My friends from Montpellier, where I am visiting today, Arnaud Estoup, Jean-Michel Marin, and Louis Raynal, along with their co-authors, have recently posted on biorXiv a paper using ABC-RF (Random Forests) to analyse the divergence of two populations of desert locusts in Africa. (I actually first heard of their paper by an unsolicited email from one of these self-declared research aggregates.)

“…the present study is the first one using recently developed ABC-RF algorithms to carry out inferences about both scenario choice and parameter estimation, on a real multi-locus microsatellite dataset. It includes and illustrates three novelties in statistical analyses (…): model grouping analyses based on several key evolutionary events, assessment of the quality of predictions to evaluate the robustness of our inferences, and incorporation of previous information on the mutational setting of the used microsatellite markers”.

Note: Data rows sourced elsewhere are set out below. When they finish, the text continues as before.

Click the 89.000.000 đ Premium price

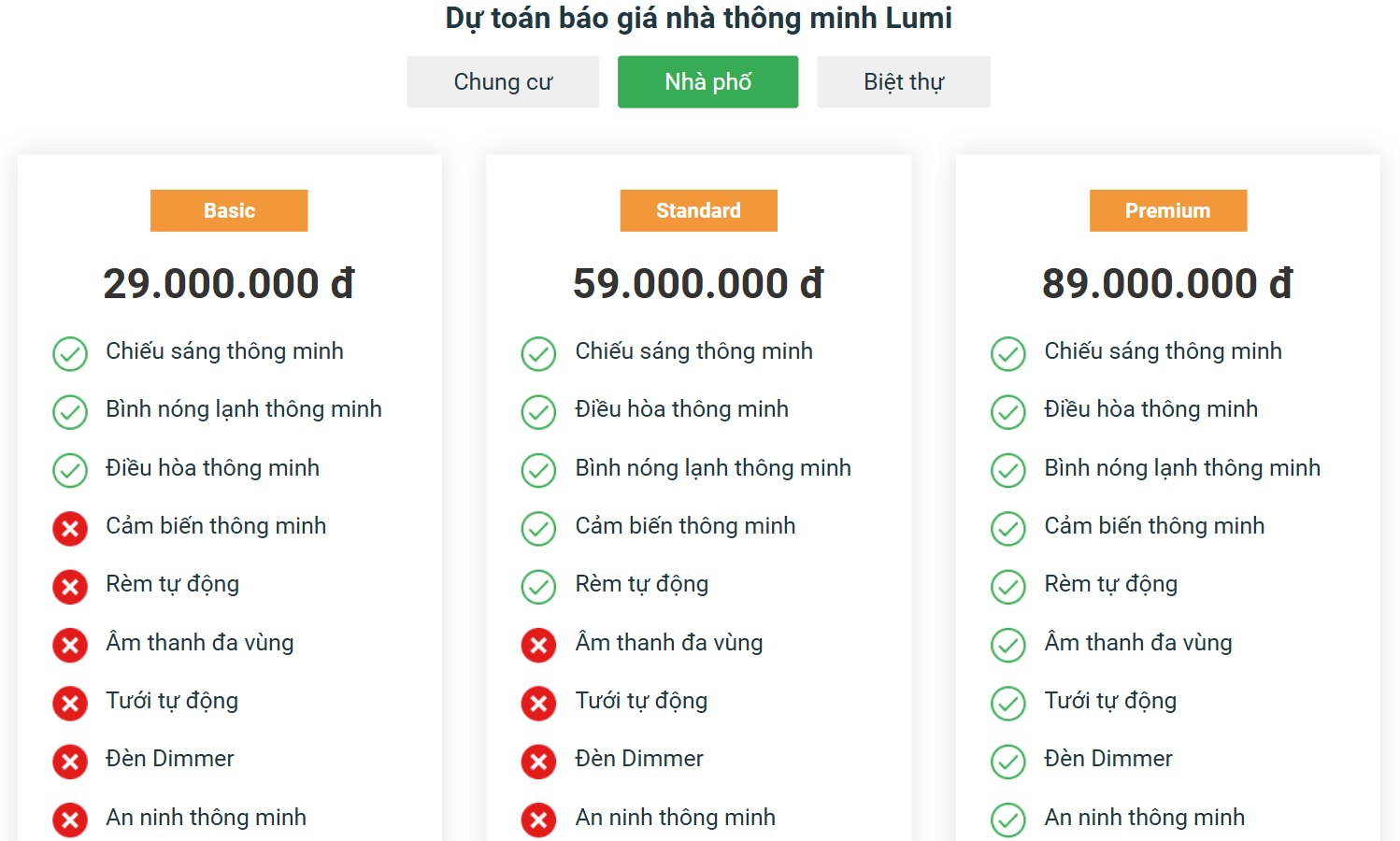tap(1167, 284)
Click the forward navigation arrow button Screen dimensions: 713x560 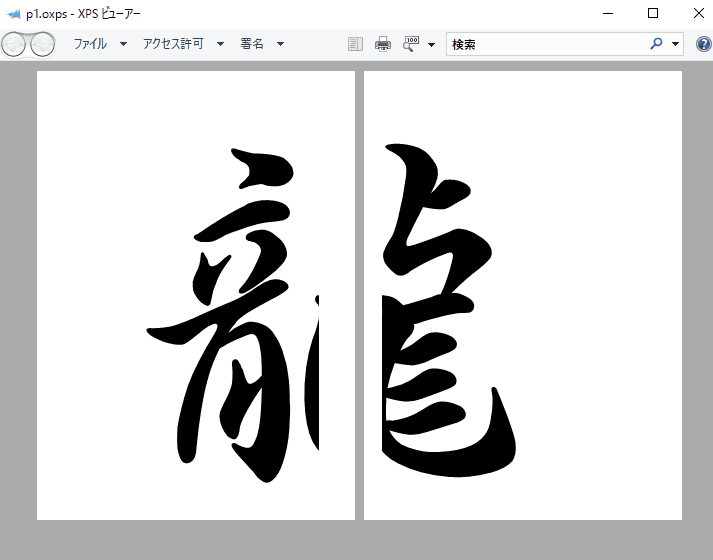click(x=42, y=44)
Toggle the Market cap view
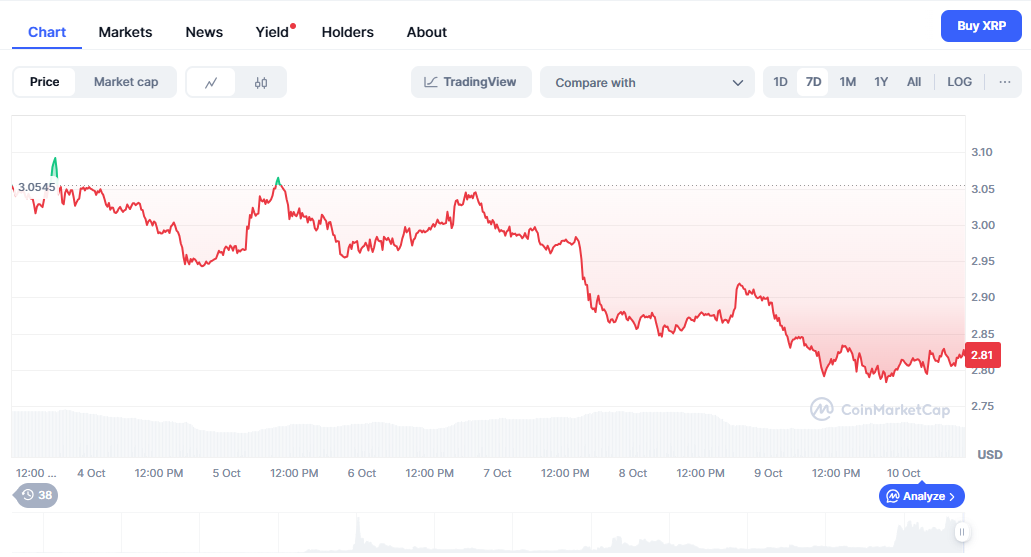This screenshot has height=557, width=1031. pos(126,82)
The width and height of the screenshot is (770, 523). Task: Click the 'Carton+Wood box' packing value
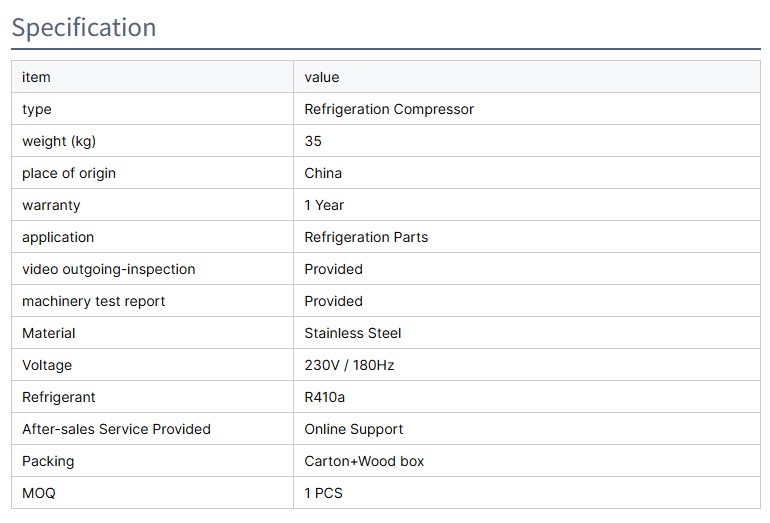click(x=364, y=461)
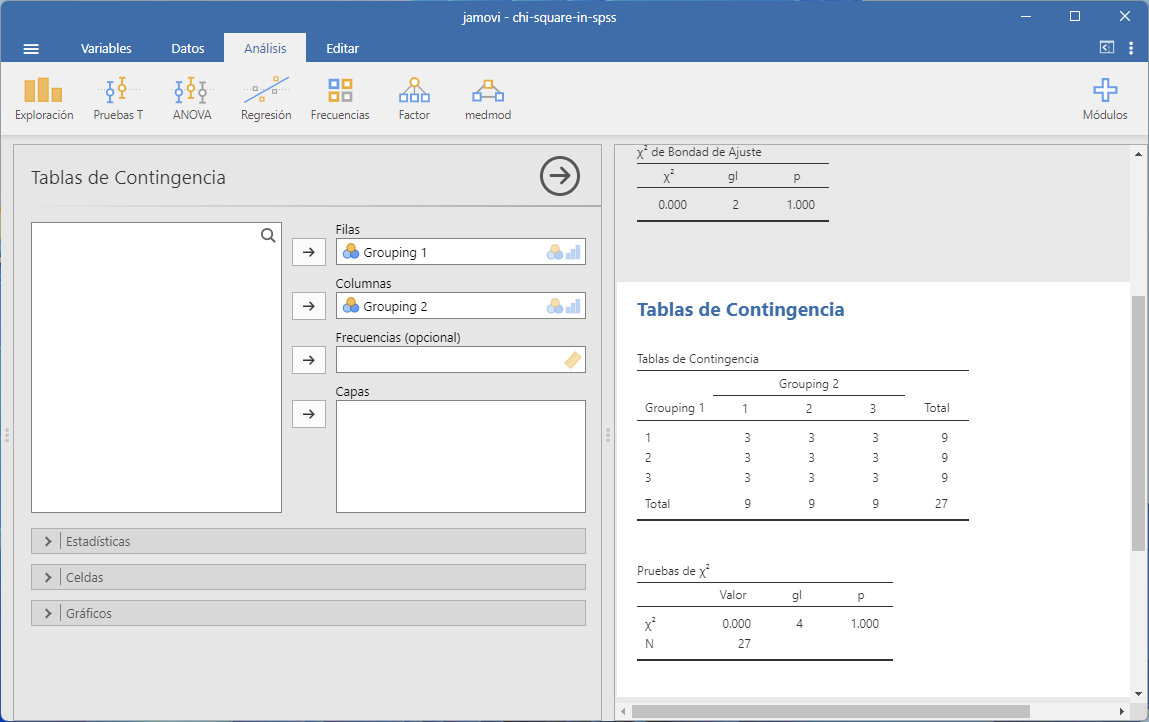This screenshot has height=722, width=1149.
Task: Click the Módulos plus icon
Action: pos(1104,91)
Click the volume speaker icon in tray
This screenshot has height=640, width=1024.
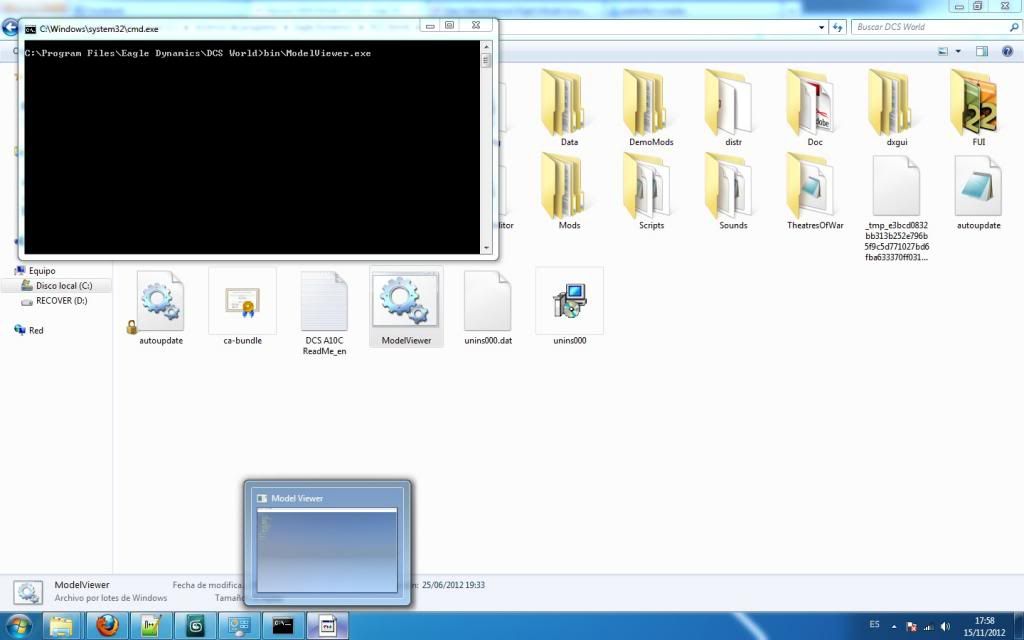click(945, 626)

The construction of the competing models (or scenarios) is built upon data of past precipitations and desert evolution spanning several interglacial periods, back to the middle Pleistocene, concluding at a probable separation in the middle-late stages of the Holocene, which corresponds to the last transition from humid to arid conditions in the African continent. The probability of choosing the wrong model is exploited to determine which model(s) lead(s) to a posterior [ABC] probability lower than the corresponding prior probability, and only one scenario stands this test. As in previous ABC-RF implementations, the summary statistics are complemented by pure noise statistics in order to determine a barrier in the collection of statistics, even though those just above the noise elements (which often cluster together) may achieve better Gini importance by mere chance. An aspect of the paper that I particularly like is the discussion of the various prior modellings one can derive from existing information (or lack thereof) and the evaluation of the impact of these modellings on the resulting inference based on simulated pseudo-data.